Depois, talvez o menos surpreendente e o prémio que, infelizmente, terá menos piada foi o Prémio de Educação Médica atribuído a vários líderes mundiais pelo esforço de desinformação. A lista de vencedores inclui: Jair Bolsonaro, do Brasil, Boris Johnson, do Reino Unido; Narendra Modi, da Índia; Andrés Manuel López Obrador, do México; Alexander Lukashenko, da Bielorrússia; Donald Trump, dos EUA; Recep Tayyip Erdogan, da Turquia; Vladimir Putin, da Rússia; e Gurbanguly Berdimuhamedow, de Turquemenistão.

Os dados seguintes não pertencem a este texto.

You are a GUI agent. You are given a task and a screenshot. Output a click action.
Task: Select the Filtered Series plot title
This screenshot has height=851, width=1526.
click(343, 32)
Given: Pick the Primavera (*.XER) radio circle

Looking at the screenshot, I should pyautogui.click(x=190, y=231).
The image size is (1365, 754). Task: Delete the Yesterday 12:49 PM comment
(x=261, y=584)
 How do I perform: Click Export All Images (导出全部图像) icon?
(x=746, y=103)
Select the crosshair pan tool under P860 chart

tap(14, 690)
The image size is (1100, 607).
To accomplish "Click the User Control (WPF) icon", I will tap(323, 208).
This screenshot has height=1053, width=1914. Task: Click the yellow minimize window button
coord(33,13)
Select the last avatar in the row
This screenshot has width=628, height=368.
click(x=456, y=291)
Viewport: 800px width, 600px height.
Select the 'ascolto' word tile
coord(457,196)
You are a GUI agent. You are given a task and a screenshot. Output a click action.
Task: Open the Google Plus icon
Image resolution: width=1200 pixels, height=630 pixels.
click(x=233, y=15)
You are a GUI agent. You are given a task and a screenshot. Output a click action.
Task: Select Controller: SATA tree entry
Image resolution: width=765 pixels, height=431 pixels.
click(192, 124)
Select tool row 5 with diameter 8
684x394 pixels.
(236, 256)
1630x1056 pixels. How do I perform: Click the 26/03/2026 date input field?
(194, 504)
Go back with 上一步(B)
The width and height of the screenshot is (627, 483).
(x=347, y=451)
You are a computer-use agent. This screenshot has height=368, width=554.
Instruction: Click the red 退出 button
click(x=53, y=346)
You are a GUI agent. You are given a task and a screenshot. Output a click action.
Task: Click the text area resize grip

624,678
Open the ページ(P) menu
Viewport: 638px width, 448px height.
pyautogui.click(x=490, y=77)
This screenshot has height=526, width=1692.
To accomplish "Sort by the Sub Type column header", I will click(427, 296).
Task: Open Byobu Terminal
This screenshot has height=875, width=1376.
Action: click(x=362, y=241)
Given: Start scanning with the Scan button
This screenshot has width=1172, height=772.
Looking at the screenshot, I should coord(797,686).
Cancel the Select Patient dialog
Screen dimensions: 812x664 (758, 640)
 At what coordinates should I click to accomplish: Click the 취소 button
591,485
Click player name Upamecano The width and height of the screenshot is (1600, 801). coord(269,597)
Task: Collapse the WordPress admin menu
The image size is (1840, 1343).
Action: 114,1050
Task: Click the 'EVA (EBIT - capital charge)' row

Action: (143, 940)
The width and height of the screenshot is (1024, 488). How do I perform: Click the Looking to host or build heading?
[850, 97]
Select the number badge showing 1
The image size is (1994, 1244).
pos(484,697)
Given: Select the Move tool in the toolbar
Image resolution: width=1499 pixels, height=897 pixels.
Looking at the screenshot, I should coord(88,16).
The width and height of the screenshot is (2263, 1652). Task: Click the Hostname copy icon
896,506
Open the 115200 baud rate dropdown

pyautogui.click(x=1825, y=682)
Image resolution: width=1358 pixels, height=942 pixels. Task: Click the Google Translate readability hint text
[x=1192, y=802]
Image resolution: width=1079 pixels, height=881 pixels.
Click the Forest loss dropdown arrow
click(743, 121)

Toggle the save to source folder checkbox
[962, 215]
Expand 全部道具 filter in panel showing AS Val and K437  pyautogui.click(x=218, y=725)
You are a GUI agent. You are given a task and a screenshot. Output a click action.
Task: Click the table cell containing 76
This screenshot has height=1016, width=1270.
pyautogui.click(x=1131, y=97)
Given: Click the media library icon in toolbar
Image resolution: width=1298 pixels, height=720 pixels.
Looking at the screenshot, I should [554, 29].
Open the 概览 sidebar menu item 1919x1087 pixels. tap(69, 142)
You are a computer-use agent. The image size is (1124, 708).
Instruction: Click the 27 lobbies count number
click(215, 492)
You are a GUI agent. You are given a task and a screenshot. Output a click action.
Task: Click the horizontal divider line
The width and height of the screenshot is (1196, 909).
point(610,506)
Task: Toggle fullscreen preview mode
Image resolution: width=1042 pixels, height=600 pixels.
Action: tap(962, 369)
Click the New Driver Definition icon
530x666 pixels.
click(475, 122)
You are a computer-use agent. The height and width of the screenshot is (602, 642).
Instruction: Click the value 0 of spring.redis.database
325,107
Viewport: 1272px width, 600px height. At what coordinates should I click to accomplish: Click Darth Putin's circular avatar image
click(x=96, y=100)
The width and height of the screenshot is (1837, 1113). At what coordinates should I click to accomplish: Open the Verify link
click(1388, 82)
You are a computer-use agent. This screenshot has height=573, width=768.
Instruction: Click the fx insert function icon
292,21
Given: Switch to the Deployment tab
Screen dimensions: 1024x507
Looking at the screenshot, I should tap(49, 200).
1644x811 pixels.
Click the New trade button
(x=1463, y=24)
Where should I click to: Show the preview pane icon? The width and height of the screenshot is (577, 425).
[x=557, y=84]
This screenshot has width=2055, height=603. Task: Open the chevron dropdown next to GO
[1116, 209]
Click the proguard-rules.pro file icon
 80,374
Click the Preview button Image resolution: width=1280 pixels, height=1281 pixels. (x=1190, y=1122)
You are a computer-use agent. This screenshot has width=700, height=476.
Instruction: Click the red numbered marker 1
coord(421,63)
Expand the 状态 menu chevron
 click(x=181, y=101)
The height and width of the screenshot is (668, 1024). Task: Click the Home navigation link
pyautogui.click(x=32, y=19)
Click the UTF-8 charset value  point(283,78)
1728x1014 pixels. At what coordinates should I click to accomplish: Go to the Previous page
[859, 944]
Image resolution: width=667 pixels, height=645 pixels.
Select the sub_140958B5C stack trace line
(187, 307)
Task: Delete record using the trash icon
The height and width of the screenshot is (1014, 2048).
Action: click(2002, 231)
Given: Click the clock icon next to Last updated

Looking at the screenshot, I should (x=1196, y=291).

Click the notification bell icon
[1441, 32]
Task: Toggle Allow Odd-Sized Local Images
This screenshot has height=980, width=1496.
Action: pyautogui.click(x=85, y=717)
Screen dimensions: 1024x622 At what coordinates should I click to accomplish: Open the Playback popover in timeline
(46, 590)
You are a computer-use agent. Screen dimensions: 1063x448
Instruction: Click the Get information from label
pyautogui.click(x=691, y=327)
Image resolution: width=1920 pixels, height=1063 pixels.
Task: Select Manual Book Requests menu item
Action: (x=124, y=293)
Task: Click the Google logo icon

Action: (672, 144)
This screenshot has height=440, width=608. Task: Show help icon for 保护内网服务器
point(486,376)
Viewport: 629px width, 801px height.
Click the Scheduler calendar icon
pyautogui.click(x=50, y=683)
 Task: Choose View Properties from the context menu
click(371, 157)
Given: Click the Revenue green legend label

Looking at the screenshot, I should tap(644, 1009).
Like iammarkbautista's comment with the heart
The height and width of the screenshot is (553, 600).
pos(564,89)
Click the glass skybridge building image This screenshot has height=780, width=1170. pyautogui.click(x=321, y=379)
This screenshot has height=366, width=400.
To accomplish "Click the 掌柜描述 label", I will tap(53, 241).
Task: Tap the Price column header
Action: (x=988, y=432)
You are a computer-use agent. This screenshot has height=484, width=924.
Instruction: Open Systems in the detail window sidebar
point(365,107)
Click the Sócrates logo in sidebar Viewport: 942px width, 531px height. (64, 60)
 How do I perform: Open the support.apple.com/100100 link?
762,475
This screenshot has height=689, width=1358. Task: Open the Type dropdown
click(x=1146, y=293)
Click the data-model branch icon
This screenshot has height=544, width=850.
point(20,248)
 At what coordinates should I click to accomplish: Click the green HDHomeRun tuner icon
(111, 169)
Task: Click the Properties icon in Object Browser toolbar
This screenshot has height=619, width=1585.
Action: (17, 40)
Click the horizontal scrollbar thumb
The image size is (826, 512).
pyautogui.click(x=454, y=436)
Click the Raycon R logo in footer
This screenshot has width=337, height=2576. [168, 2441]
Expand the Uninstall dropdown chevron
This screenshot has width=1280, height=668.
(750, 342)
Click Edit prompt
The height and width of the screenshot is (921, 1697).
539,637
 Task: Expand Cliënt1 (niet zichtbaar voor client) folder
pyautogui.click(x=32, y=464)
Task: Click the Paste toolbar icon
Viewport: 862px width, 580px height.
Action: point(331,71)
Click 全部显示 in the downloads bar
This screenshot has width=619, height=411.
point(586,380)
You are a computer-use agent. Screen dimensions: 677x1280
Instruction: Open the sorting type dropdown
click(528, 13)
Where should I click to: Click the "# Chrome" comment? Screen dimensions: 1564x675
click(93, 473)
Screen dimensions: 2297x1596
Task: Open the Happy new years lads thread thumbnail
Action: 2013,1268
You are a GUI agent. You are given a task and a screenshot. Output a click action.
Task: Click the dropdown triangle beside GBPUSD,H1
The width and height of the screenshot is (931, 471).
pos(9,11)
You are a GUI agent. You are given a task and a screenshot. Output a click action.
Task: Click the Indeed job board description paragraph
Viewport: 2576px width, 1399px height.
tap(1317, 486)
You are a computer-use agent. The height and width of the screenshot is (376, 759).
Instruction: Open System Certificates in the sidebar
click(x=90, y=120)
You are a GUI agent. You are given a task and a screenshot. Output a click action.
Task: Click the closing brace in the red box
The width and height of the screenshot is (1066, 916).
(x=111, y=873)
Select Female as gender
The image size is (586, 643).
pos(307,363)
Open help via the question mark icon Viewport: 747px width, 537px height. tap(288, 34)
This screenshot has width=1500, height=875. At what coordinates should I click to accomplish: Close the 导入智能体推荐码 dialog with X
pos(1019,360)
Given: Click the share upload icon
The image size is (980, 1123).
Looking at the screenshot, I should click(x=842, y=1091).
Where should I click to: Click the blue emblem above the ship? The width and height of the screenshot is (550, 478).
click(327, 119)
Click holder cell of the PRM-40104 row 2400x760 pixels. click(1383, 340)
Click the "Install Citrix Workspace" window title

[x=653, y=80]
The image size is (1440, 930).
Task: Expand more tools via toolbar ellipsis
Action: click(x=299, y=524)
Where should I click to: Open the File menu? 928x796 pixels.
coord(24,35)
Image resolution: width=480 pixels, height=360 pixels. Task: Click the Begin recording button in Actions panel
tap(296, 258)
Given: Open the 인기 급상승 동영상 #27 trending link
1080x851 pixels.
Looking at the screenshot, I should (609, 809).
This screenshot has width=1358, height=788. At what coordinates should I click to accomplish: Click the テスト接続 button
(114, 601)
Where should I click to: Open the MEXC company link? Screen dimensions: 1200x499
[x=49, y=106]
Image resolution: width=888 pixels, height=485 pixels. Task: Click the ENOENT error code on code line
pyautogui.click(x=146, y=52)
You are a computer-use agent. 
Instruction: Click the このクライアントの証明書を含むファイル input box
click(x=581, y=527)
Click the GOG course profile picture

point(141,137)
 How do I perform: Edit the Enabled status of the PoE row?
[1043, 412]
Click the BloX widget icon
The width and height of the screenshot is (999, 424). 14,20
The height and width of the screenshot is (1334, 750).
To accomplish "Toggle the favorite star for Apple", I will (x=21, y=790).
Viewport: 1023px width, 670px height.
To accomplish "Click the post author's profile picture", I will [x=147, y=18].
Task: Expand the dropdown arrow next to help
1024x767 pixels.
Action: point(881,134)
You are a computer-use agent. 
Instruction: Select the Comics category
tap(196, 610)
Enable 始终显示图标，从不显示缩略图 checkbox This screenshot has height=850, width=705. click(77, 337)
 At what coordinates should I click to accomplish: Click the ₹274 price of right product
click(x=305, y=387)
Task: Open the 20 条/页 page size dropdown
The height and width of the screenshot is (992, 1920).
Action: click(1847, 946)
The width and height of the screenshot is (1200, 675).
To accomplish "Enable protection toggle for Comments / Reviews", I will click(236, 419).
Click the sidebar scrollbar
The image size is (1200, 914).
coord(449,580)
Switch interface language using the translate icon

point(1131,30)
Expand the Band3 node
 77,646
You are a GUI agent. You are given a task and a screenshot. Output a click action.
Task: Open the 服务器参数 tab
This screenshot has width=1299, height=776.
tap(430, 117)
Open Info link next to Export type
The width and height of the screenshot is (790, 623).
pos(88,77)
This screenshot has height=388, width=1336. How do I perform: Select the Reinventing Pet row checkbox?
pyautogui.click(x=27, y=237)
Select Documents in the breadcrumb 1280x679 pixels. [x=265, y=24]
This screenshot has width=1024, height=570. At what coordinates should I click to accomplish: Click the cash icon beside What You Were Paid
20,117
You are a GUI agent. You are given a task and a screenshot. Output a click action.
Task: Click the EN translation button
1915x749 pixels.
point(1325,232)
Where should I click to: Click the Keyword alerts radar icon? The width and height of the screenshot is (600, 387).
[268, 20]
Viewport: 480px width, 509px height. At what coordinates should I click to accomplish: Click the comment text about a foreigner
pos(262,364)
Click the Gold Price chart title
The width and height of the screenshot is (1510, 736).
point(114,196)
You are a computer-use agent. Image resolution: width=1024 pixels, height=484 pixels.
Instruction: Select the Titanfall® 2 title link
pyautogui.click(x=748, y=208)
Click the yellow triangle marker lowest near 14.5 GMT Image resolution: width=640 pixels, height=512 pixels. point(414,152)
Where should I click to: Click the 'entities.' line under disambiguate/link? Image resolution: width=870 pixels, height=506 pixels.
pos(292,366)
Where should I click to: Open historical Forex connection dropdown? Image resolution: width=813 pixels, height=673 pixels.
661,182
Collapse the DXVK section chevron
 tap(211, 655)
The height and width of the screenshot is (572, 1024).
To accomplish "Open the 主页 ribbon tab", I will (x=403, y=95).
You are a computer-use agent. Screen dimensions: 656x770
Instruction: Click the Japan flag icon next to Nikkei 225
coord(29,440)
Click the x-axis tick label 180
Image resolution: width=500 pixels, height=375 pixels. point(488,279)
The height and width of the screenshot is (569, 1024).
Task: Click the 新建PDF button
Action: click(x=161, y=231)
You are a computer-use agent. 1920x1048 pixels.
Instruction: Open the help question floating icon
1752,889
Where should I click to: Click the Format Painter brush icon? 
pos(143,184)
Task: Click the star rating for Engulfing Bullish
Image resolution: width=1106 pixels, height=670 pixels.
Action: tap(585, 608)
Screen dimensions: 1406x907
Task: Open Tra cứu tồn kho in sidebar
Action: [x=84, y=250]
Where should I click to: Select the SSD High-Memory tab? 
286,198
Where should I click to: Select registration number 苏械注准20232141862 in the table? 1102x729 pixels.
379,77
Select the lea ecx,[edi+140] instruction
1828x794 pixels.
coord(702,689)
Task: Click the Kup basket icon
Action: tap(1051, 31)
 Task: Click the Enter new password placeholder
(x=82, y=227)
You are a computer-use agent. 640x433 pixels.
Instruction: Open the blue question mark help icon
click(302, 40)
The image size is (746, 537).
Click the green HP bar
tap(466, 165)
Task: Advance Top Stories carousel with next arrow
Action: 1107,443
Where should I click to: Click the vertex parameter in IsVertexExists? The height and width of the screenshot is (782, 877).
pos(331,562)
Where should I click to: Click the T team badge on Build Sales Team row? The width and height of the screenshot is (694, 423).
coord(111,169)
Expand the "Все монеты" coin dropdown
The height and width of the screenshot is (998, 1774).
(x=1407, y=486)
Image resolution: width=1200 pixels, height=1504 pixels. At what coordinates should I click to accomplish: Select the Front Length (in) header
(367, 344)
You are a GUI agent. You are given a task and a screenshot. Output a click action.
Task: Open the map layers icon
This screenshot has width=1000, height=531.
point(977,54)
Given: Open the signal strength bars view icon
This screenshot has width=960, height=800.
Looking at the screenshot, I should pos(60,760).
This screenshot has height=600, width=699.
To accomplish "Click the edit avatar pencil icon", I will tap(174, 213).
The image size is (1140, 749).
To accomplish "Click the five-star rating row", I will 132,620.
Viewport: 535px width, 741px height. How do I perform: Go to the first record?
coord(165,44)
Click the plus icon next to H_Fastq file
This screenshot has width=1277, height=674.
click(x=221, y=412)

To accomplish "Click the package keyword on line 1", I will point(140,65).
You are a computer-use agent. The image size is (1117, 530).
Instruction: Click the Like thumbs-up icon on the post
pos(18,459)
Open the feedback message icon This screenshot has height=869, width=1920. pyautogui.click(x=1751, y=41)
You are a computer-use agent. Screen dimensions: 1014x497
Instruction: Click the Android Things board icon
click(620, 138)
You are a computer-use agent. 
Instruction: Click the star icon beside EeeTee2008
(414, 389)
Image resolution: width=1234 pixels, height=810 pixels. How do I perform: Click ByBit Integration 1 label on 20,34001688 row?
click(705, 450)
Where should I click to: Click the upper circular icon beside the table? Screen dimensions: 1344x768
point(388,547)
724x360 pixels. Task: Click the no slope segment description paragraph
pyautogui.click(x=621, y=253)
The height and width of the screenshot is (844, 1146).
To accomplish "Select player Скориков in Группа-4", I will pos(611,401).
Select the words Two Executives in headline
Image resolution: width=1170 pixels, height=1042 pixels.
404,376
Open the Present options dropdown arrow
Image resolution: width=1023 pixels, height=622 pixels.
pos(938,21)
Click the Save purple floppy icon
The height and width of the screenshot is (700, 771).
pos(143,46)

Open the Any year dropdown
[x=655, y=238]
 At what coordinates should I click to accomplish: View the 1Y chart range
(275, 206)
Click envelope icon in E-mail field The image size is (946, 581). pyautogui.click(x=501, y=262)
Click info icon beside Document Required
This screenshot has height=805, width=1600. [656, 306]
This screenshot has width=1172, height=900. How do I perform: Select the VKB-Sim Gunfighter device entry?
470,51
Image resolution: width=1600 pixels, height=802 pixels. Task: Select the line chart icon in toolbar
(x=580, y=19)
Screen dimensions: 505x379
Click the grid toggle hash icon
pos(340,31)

O demérito? “Usar a pandemia viral de covid-19 para ensinar ao mundo que os políticos podem ter um efeito mais imediato sobre a vida e a morte do que os cientistas e médicos”. A organização da 30.ª edição dos IgNobel nota que “este é o segundo Prémio IgNobel concedido a Alexander Lukashenko”, que em 2013 levou o Prémio IgNobel da Paz por tornar ilegal aplaudir em público.
Por fim, o Prémio Materiais da Ciência foi entregue a cientistas dos EUA e do Reino Unido que mostraram, num artigo publicado na revista Journal of Archaeological Science, que “facas fabricadas com fezes humanas congeladas não funcionam bem”. Isso, mais uma vez, leu bem. Facas feitas com fezes, que não funcionam bem.